*Provided passage*.

——

Message-ID: <4F3117E5.6000105@redhat.com>
Date: Tue, 07 Feb 2012 14:24:05 +0200
From: Avi Kivity <avi@redhat.com>
User-Agent: Mozilla/5.0 (X11; Linux x86_64; rv:10.0) Gecko/20120131 Thunderbird/10.0
MIME-Version: 1.0
To: Alexander Graf <agraf@suse.de>
CC: Anthony Liguori <anthony@codemonkey.ws>, KVM list <kvm@vger.kernel.org>,
        linux-kernel <linux-kernel@vger.kernel.org>,
        qemu-devel <qemu-devel@nongnu.org>, kvm-ppc <kvm-ppc@vger.kernel.org>
Subject: Re: [Qemu-devel] [RFC] Next gen kvm api
References: <4F2AB552.2070909@redhat.com> <4F2B41D6.8020603@codemonkey.ws> <51470503-DEE0-478D-8D01-020834AF6E8C@suse.de>
In-Reply-To: <51470503-DEE0-478D-8D01-020834AF6E8C@suse.de>
Content-Type: text/plain; charset=ISO-8859-1; format=flowed
Content-Transfer-Encoding: 7bit
Sender: linux-kernel-owner@vger.kernel.org
Content-Length: 6372
Lines: 140

On 02/07/2012 03:08 AM, Alexander Graf wrote:
> I don't like the idea too much. On s390 and ppc we can set other vcpu's interrupt status. How would that work in this model?

It would be a "vm-wide syscall".  You can also do that on x86 (through 
KVM_IRQ_LINE).

>
> I really do like the ioctl model btw. It's easily extensible and easy to understand.

——

*Data extract*.
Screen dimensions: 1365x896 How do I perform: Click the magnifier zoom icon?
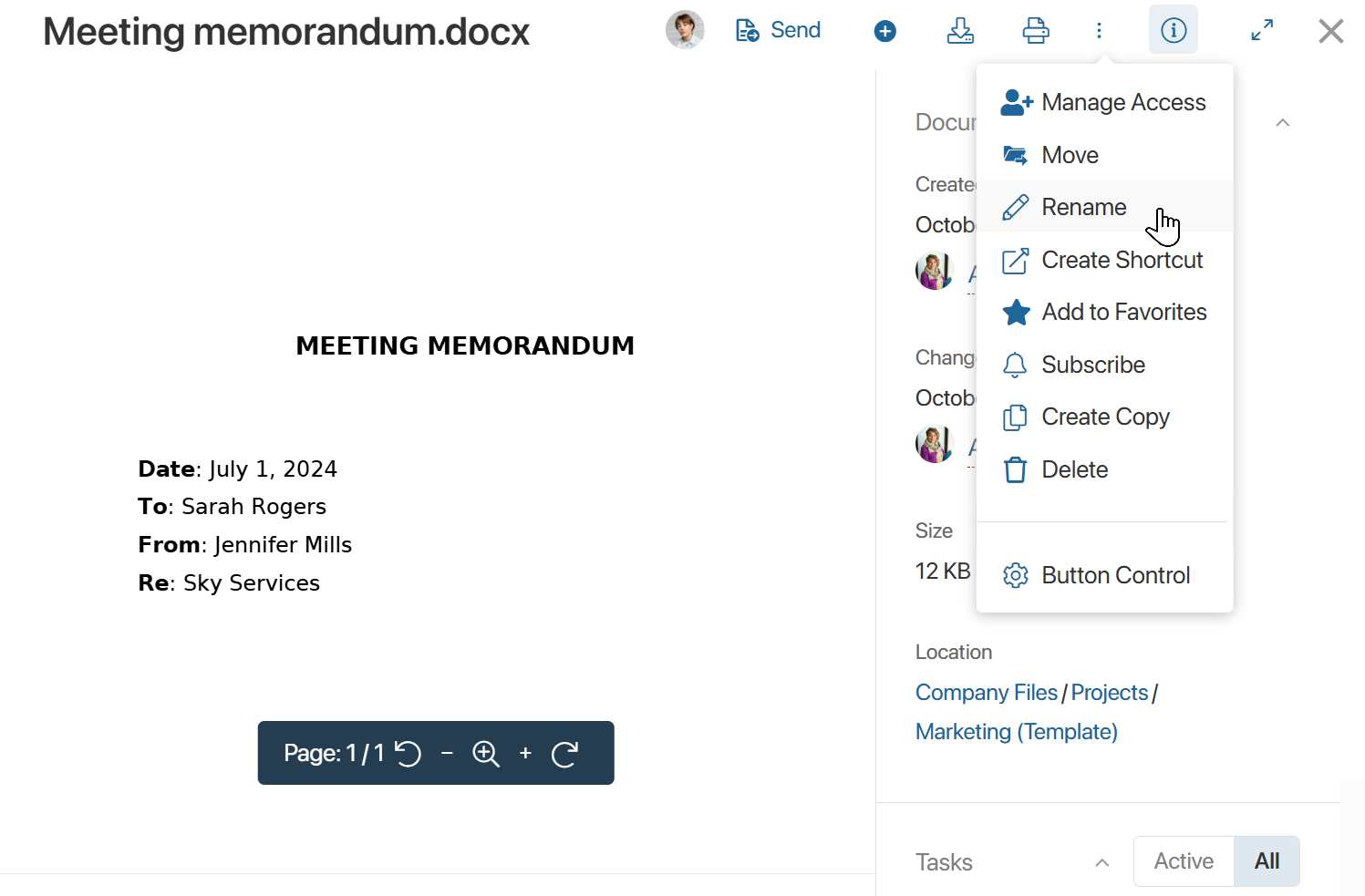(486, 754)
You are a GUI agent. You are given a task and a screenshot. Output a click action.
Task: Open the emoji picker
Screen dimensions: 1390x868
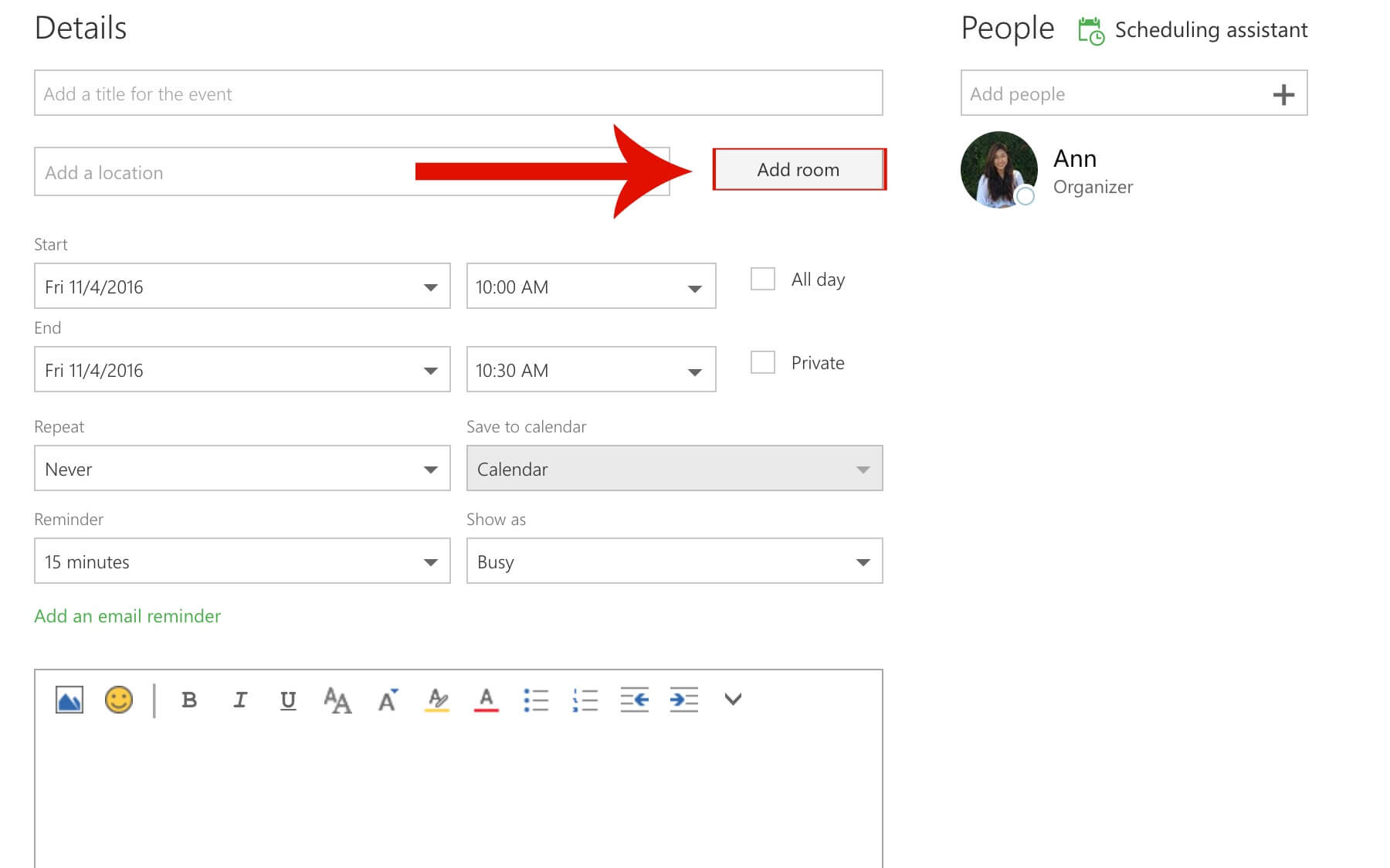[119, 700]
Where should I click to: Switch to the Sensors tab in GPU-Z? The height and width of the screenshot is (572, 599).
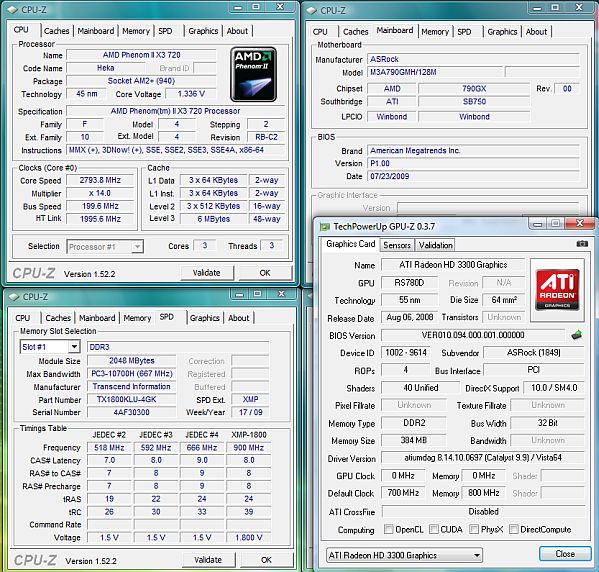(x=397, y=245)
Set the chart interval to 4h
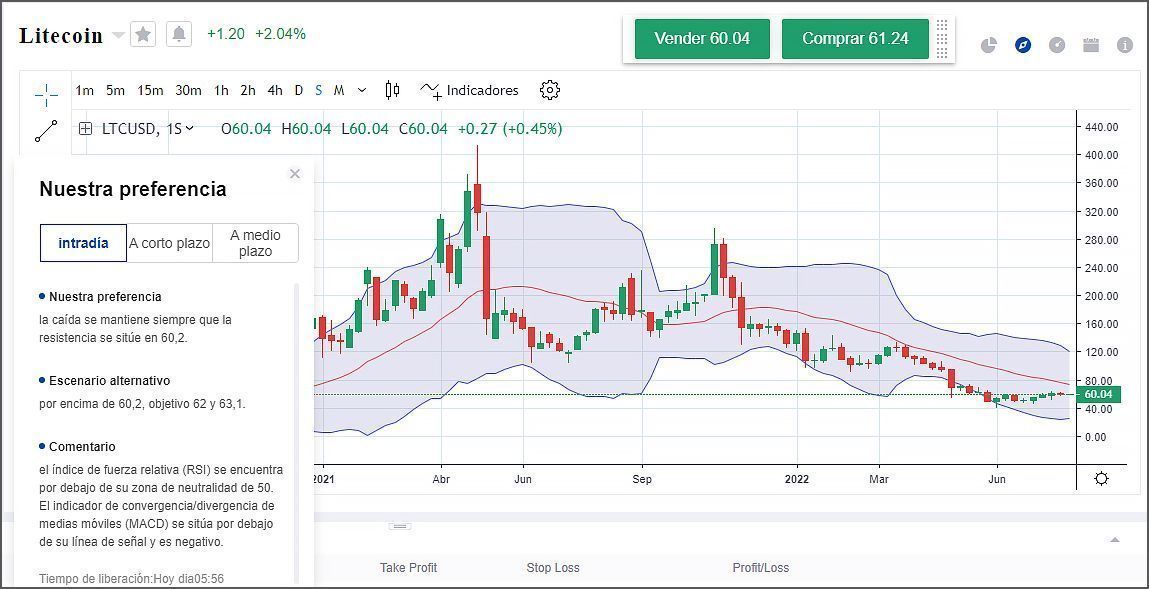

——

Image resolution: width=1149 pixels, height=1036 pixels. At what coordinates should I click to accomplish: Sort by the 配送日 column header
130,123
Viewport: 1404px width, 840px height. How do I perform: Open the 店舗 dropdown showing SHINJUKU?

——

*Exercise instructions*.
1 - In the KVM API message, on which architectures does Alexander Graf say another vcpu's interrupt status can be set?
2 - According to the KVM API message, why does Alexander Graf like the ioctl model?
3 - Continue the KVM API message from where it stops.
The records are separate material and have no connection to the KVM API message.

*Answers per task*.
1 - On s390 and ppc.

2 - He says the ioctl model is easily extensible and easy to understand.

3 -
>
> I can also promise you that I have no idea what other extensions we will need in the next few years. The non-x86 targets are just really very moving. So having an interface that allows for easy extension is a must-have.

Good point.  If we ever go through with it, it will only be after we see 
the interface has stabilized.

>
> >
> >>  State accessors
> >>  ---------------
> >>  Currently vcpu state is read and written by a bunch of ioctls that
> >>  access register sets that were added (or discovered) along the years.
> >>  Some state is stored in the vcpu mmap area.  These will be replaced by a
> >>  pair of syscalls that read or write the entire state, or a subset of the
> >>  state, in a tag/value format.  A register will be described by a tuple:
> >>
> >>    set: the register set to which it belongs; either a real set (GPR,
> >>  x87, SSE/AVX, segment, cpuid, MSRs) or a fake set (for
> >>  eflags/rip/IDT/interrupt shadow/pending exception/etc.)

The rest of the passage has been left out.